For health system leaders with responsibility for new clinic construction or redesign, these findings have significant implications. In a practice evolving toward multidisciplinary, top-of-licensure, team-based care, a premium should be placed on co-location and proximity of key team members. For peripheral team members, visibility or overlapping paths should be considered. Line of sight to patient care areas can enhance situation awareness. While the renovation of an entire clinic may be unattainable due to cost or constraints of existing architecture, reconfiguration of furniture layout and reassignment of workstations can be done in existing spaces to provide visual and physical connections between staff members and to overlap functional paths of staff members.
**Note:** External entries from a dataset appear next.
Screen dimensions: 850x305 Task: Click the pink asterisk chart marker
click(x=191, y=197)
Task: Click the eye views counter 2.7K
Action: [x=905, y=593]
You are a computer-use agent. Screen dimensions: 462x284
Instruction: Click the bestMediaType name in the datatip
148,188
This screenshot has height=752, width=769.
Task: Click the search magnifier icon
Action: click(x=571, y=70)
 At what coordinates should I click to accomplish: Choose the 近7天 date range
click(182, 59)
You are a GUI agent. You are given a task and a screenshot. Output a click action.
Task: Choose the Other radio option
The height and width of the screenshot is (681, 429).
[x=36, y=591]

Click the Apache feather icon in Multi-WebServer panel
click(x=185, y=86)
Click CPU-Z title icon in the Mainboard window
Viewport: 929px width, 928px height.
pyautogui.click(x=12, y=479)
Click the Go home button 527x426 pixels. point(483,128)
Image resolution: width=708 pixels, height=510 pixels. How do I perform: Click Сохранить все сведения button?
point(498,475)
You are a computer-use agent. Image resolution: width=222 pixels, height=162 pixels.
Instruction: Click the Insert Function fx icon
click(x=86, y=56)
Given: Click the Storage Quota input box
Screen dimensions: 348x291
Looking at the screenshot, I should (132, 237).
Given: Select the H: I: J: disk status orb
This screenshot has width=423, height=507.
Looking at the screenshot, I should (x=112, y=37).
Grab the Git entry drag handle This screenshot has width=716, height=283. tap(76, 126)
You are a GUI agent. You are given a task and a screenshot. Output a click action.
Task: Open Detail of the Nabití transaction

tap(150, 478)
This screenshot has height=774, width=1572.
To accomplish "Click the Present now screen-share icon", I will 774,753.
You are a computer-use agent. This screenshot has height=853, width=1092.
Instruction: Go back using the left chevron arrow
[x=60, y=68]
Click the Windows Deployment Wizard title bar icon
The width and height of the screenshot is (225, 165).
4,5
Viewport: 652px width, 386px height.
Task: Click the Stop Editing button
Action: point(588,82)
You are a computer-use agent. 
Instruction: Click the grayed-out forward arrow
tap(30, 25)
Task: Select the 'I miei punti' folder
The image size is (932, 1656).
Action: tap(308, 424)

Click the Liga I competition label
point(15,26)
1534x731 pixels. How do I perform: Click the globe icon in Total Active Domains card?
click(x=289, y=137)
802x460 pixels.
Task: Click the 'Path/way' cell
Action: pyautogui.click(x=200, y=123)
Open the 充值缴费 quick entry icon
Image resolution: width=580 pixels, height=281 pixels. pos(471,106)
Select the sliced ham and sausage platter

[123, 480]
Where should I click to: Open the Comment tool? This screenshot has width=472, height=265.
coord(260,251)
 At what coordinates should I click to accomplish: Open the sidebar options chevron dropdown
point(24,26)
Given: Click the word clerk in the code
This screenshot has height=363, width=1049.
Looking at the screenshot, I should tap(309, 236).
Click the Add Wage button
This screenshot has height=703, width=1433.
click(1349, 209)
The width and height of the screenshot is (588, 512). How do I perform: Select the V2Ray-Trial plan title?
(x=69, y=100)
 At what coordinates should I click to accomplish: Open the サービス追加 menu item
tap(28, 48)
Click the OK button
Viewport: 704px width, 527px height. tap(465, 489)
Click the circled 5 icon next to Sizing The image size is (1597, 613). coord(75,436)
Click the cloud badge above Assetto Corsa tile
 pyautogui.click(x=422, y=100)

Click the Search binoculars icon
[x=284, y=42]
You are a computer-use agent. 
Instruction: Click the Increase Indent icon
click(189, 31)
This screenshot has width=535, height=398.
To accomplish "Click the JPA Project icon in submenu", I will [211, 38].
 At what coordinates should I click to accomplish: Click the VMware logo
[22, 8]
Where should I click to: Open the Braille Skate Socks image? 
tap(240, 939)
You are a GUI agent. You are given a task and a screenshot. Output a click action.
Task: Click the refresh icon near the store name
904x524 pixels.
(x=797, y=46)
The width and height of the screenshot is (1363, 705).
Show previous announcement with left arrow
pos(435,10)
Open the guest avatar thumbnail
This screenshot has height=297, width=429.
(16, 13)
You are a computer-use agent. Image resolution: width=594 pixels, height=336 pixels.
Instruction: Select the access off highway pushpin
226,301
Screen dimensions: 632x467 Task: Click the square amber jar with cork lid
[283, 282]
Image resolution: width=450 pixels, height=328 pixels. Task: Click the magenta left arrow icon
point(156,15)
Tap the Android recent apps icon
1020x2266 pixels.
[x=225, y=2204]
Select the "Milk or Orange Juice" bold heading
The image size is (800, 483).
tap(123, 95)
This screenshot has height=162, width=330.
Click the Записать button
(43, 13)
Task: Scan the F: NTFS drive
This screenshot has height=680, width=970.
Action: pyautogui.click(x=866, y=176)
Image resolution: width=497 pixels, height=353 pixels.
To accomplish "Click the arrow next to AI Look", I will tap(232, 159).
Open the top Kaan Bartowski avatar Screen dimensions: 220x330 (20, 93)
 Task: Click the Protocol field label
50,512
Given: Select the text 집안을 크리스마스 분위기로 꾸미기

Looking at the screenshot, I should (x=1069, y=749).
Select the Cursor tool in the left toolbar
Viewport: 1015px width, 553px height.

There are some limitations to this study. Teamwork is multifactorial, and this study does not assess additional factors such as leadership and training. This study found significant associations between physical attributes and communication patterns, but the cross-sectional design of the study does not enable claims of causality. It included only two clinics and did not allow consideration of panel size or exam room efficiency. While different patterns of communication frequency were observed in the two clinics (more frequent intra- or inter-role communication), impact on patient safety or outcome was not examined, and the observations were made during a small window of time at each clinic. Additionally, this study does not examine possible trade-offs of design decisions. For instance, as shown in Clinic S, visual separation may decrease patient privacy concerns but inhibit direct staff visibility to clinic areas and the resulting awareness of patient status. Future studies should include exploring potential technological, operational, cultural, and spatial design strategies to mitigate the negative consequences of these trade-offs.